Dosage is individual and determined in accordance with the needs of the patient. The individual insulin requirement is usually between 0.3 and 1.0 IU/kg day. The daily insulin requirement may be higher in patients with insulin resistance (e.g. during puberty or due to obesity) and lower in patients with residual, endogenous insulin production.

The physician determines one or several daily injections are necessary. Insulatard may be used alone or mixed with fast-acting insulin. In intensive insulin therapy the suspension may be used as basal insulin (evening and/or morning injection) with fast-acting insulin given at meals. In patients with diabetes mellitus optimised glycaemic control delays the onset of late diabetic complications. Close blood glucose monitoring is recommended.



For subcutaneous use. Insulatard is usually administered subcutaneously in the thigh. If convenient, the abdominal wall, the gluteal region or the deltoid region may also be used. Subcutaneous injection into the thigh results in a slower and less variable absorption compared to the other injection sites. Injection into a lifted skin fold minimises the risk of unintended intramuscular injection.

Keep the needle under the skin for at least 6 seconds to make sure the entire dose is injected. Injection sites should be rotated within an anatomic region in order to avoid lipodystrophy. Insulin suspensions are never to be administered intravenously. Insulatard is accompanied by a package leaflet with detailed instruction for use to be followed. The vials are for use with insulin syringes with corresponding unit scale. When two types of insulin are mixed, draw the amount of fast-acting insulin first, followed by the amount of long-acting insulin



Several drugs are known to interact with glucose metabolism. Therefore, doctors must be aware of potential interactions and should always ask patients about any medications they take. The following substances may reduce insulin requirements: oral hypoglycemic agents (OHA), monoamine oxidase inhibitors (MAOIs), non-selective beta blockers, angiotensin converting enzyme (ACE) inhibitors, salicylate, and Alcohol.

The following substances may increase insulin requirements: thiazides, glucocorticoids, thyroid hormones and beta-sympathomimetic drugs, growth hormones, and danazol.
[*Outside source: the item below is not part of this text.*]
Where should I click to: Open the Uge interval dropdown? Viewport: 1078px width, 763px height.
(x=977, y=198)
Beta blockers can mask the symptoms of hypoglycemia and delay the recovery of hypoglycemia. Octreotide / lanreotide can reduce and increase insulin needs. Alcohol can strengthen and prolong the hypoglycemic effect of insulin.
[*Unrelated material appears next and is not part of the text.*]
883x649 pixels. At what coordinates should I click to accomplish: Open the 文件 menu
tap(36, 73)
Hypoglycaemia, Hypersensitivity to human insulin or to any of the excipients


Side Effects

Hypoglycemia is the most common side effect during insulin treatment, and symptoms of hypoglycemia will appear suddenly. Few cases of allergic reactions have been reported, such as redness or itching. It usually disappears within a few days. In some cases, allergies may be caused by reasons other than insulin, such as disinfectants and poor injection techniques.


Pregnancy & Lactation

There are no restrictions on treatment of diabetes with insulin during pregnancy, as insulin does not pass the placental barrier.


Precautions & Warnings

Insufficient dosing or stopping treatment, especially in type 1 diabetes, can cause high blood sugar. Usually the first symptoms of hyperglycemia will appear gradually over a period of hours or days. They include thirst, increased frequency of urination, nausea, vomiting, drowsiness, hot flashes and dry skin, dry mouth, loss of appetite, and acetone-smelling breath. Diabetes in type 1, untreated hyperglycemic events can eventually lead to diabetic ketoacidosis. This can be fatal. If the insulin dose is too high in relation to the insulin needs, hypoglycemia can occur.
Skipping meals or unplanned vigorous physical exercise can cause hypoglycemia. Patients with significantly improved blood sugar control, for example through intensive insulin therapy, their usual warning symptoms of hypoglycemia may change, so appropriate counseling should be administered. The usual long-term warning symptoms for diabetic patients may disappear.

Therapeutic Class

Long Acting Insulin


Storage Conditions

Store in a refrigerator (2°C-8°C). Do not freeze. Keep the container cartridge or vial in the outer carton in order to protect from light.

During use: do not refrigerate. Do not store vials above 25°C and cartridges above 30°C. Protect from excessive heat and sunlight.